Montreal has the largest stock of terraced houses in Canada and they are typical in all areas of the city. As is common in other North American cities, in Montreal row houses are often referred to as townhouses.

The streetscape of the city's 19th century neighbourhoods, such as the Plateau, Centre-Sud, and Hochelaga, are dominated by row houses, duplexes and triplexes. Row houses continued to be built throughout the 20th century. In many neighbourhoods, such as Villeray, Parc Extension, and Ville-Émard, they became the dominant form of housing during the post-war period.

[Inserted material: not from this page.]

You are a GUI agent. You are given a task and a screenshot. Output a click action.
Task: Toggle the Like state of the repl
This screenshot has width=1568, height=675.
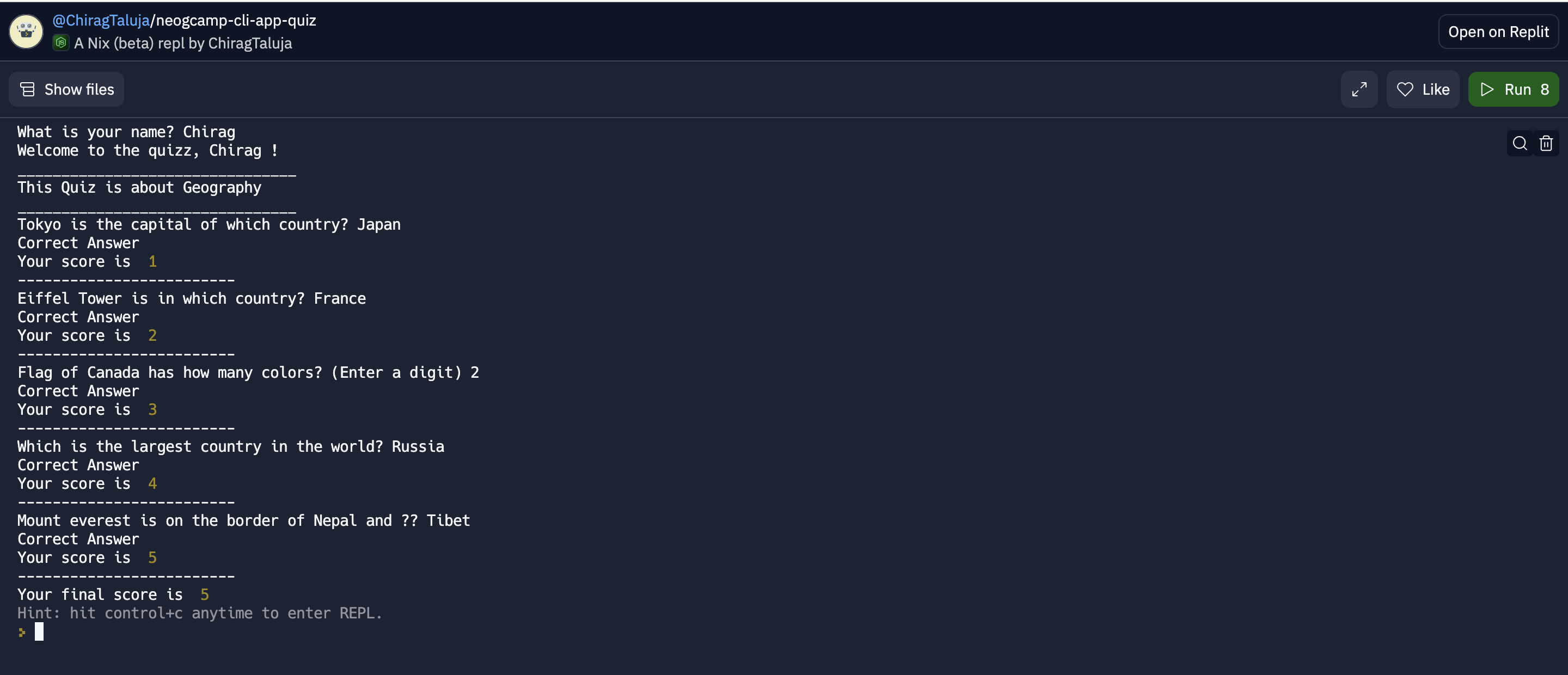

In the 21st century, Montreal has continued to build row houses at a high rate, with 62% of housing starts in the metropolitan area being apartment or row units. Apartment complexes, high-rises, and semi-detached homes are less popular in Montreal when compared to large Canadian cities like Toronto or Vancouver but similar to some US cities, in particular Philadelphia. Montreal's characteristic row houses and their iconic alleyways, balconies, and outdoor staircases have become cultural symbols of the city, featured in David Fennario's Balconville and Mordecai Richler's The Apprenticeship of Duddy Kravitz.

====Toronto====
Terraced homes are abundant in Old Toronto. Many of them are constructed in the local bay-and-gable style, popular in the 1870s.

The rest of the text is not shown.